(Beginning of Working data)

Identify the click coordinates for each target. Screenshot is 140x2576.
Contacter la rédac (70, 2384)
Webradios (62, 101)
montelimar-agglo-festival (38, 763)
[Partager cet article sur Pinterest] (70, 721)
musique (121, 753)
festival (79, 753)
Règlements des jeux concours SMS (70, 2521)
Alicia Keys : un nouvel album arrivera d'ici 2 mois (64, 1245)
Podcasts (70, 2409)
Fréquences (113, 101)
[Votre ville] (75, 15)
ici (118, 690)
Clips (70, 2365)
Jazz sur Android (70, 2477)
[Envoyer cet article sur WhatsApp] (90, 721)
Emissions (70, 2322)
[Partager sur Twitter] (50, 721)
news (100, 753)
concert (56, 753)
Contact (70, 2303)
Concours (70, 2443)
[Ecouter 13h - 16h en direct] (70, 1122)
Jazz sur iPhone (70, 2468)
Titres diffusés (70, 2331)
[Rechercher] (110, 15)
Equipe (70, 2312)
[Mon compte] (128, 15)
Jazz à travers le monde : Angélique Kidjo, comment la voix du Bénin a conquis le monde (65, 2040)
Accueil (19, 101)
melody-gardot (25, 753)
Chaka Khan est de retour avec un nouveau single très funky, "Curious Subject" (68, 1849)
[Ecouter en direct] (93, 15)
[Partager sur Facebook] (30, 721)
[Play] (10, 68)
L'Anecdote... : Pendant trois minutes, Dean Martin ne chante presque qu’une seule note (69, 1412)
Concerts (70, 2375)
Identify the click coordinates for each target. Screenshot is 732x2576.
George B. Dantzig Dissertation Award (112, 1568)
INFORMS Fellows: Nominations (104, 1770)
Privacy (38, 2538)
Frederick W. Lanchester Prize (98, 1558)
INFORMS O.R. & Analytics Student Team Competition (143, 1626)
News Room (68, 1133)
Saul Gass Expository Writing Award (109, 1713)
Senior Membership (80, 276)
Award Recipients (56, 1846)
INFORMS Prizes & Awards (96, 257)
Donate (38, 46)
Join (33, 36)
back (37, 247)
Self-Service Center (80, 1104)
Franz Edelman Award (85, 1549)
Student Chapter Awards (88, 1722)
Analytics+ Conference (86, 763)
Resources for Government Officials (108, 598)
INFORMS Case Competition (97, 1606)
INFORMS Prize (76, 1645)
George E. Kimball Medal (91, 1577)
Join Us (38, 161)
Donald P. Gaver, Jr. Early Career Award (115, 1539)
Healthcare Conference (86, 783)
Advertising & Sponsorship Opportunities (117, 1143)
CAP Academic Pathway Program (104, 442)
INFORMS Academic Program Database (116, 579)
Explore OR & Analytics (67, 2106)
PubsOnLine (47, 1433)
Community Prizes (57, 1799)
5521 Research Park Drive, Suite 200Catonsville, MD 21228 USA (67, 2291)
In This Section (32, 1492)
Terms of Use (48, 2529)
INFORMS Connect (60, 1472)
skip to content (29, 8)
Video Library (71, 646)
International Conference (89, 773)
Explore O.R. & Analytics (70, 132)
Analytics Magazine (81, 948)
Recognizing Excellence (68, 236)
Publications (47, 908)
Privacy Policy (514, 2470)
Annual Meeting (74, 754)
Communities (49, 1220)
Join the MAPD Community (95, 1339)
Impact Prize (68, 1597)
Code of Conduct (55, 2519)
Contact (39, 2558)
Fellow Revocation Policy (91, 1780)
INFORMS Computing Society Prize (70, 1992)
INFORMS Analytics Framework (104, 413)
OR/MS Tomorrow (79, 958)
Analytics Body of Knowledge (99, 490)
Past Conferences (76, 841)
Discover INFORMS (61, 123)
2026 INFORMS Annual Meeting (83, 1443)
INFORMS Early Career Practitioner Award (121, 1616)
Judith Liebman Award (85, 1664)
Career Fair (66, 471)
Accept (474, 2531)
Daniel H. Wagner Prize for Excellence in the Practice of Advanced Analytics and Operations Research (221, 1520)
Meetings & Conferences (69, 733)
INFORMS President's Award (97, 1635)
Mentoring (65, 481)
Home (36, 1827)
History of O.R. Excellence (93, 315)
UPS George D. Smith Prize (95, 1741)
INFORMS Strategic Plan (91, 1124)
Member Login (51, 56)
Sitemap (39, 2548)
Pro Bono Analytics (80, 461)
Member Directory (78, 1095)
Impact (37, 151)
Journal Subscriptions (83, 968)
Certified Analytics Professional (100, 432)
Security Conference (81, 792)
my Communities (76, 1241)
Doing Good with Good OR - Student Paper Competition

(End of Working data)

§ What you need to do
Copy exactly the stretch of data above from the line with "Webradios (62, 101)" through the line with "Fréquences (113, 101)", and omit all other lines.

§ Finished task
Webradios (62, 101)
montelimar-agglo-festival (38, 763)
[Partager cet article sur Pinterest] (70, 721)
musique (121, 753)
festival (79, 753)
Règlements des jeux concours SMS (70, 2521)
Alicia Keys : un nouvel album arrivera d'ici 2 mois (64, 1245)
Podcasts (70, 2409)
Fréquences (113, 101)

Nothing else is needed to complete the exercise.